Desde que tengo memoria, todas aquellas tardes de niñez en la Antigua Guatemala las pasaba en la casa de mi tía Rome. A cuadra y media del parque central, a veinte pasos de la platería familiar de mis padres, se encontraba el hogar donde crecí y pasé toda mi infancia. La residencia de la tía Rome siempre estaba bien pintada de amarillo mostaza, con dos ventanas hacia la calle y un portón. Allí albergaba a la familia y era el punto de reunión de todos.

Romelia Jurado Azmitia, la hermana mayor de nueve hermanos, se casó con Julio Salvador Jurado González. En el hogar de esta pareja nunca faltó un regalo para el día de mi cumpleaños o en Navidad, y los presentes los recibía antes de estas fechas porque era muy difícil para ella guardar el secreto.

Sus dos hijas (Bebe y Rinita) y su hijo varón (Julio Roberto) siempre se encontraban en esa vivienda que cuidaba una señora muy amable llamada Dora. Aún recuerdo los días que el Corpus Christi pasaba frente a la casa, ella arreglaba un altar para la ocasión y decoraba el frente con papeles amarillos y blancos, también con muchas flores.

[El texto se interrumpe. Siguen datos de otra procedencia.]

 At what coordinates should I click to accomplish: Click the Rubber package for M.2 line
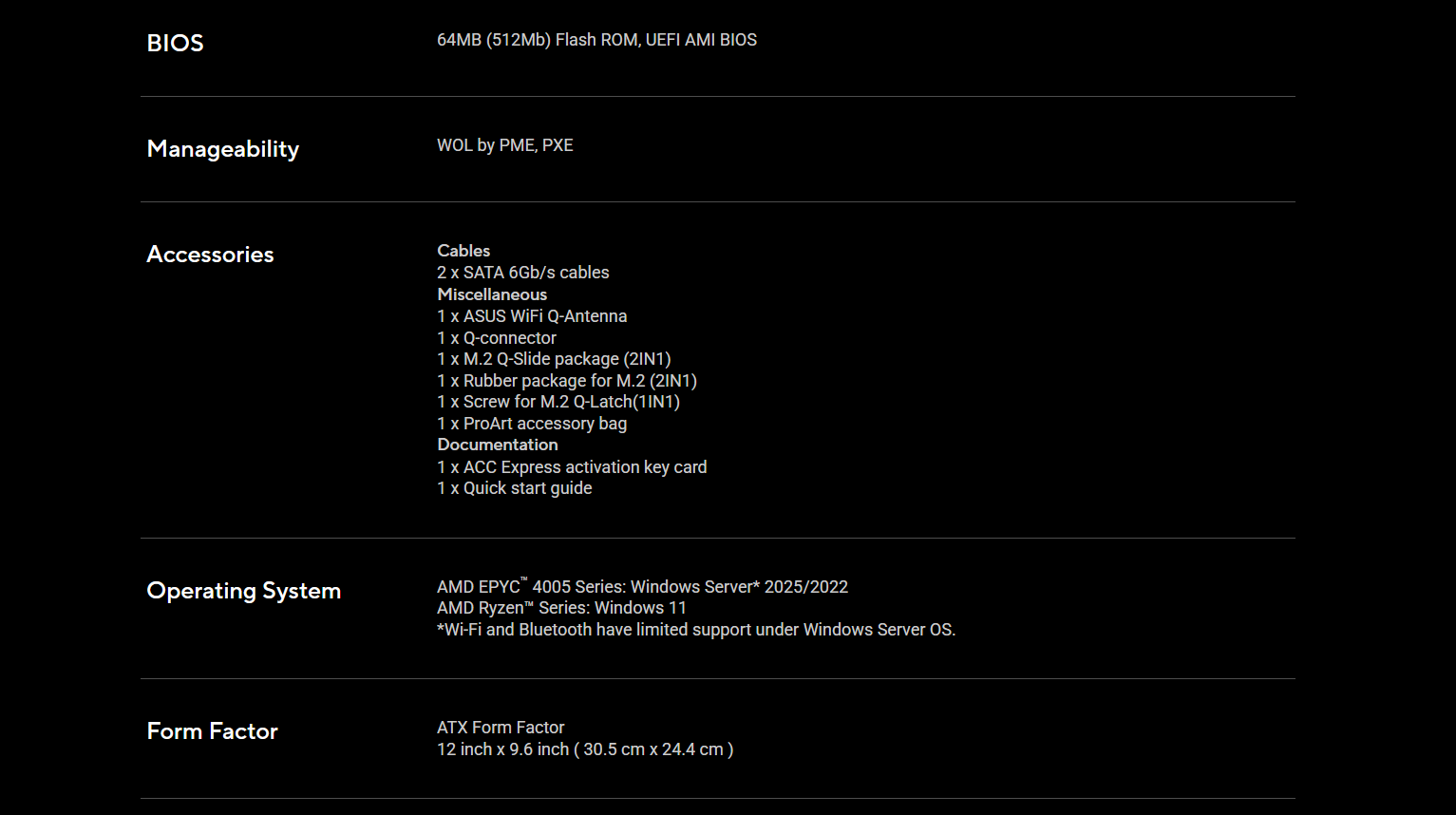pos(567,381)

La tía se encargaba de que todos llegáramos a su casa a almorzar pepián, el más delicioso que he probado en mi vida; era espeso y con un toque de picante, que hacía que mis otras tías se quejaran, porque no aguantaban aquel intenso sabor. Y como postre los deliciosos garbanzos en miel, que nos dejaban empalagados a todos.

La casa de la tía Rome, donde en las dos mesas de noche de su cuarto estaban las fotos escolares de sus nietos y sobrinos y ya no había espacio para más imágenes. El lugar donde nunca faltaba, a las 5:00 p. m., el rezo del rosario por la radio y luego el café con pan dulce, comprado en la panadería de la esquina del parque. Donde a la hora del almuerzo me iba a la cocina a tortear con la masa de maíz, donde la cómplice de Dora me dejaba llevar algunas piezas, donde siempre salía con más de algún dulce que encontraba en su ropero.

La tía Rome siempre estaba presentable, bien vestida, peinada y maquillada. Recuerdo su tocador, era el lugar que más curiosidad me provocaba: lleno de cremas, perfumes y joyas a las que una niña no se podía resistir usar. Mi madre siempre me decía: “No toques, tené cuidado”; y llevo tan presente las palabras de la tía Rome cuando le respondía: “No, no, déjala, tiene curiosidad”.

Estaba muy pequeña, pero siempre quise probar su maquillaje; hasta el día de hoy, cada vez que me acicalo, me acuerdo de ella, que decía que se podía salir sin cualquier cosa, menos sin pintalabios, y mejor si era un tono rojo fuerte.

Recuerdo con mucho cariño a la tía Rome, porque siempre me regaló su amor incondicional. Ella es un gran ejemplo a seguir.